How to complete this task: What does the data read, word for word, from the line containing "[Add to board game list] (1471, 408)" through its final line? Give those lines only.

** Opening Dataset entries block **

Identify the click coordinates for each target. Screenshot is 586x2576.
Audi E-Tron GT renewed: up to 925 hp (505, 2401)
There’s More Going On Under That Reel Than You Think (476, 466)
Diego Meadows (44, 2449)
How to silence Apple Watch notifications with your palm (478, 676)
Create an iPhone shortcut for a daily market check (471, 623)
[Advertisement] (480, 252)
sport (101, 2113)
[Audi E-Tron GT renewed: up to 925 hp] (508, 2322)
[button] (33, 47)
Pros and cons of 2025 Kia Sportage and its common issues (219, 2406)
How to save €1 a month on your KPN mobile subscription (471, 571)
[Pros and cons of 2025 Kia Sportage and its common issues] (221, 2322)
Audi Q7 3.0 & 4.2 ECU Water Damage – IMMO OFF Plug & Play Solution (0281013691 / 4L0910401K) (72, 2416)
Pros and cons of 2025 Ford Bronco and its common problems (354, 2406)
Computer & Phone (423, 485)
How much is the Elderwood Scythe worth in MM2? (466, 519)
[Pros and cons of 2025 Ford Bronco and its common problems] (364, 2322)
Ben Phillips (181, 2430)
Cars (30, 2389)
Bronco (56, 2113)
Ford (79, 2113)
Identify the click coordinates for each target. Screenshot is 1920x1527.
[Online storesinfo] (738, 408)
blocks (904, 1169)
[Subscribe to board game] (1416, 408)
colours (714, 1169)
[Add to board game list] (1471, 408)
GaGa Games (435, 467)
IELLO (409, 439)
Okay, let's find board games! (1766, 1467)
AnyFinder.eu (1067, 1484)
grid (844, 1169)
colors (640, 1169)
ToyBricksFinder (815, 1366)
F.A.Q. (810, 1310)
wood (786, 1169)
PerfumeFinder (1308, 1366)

** Closing Dataset entries block **

Answer area:
[Add to board game list] (1471, 408)
GaGa Games (435, 467)
IELLO (409, 439)
Okay, let's find board games! (1766, 1467)
AnyFinder.eu (1067, 1484)
grid (844, 1169)
colors (640, 1169)
ToyBricksFinder (815, 1366)
F.A.Q. (810, 1310)
wood (786, 1169)
PerfumeFinder (1308, 1366)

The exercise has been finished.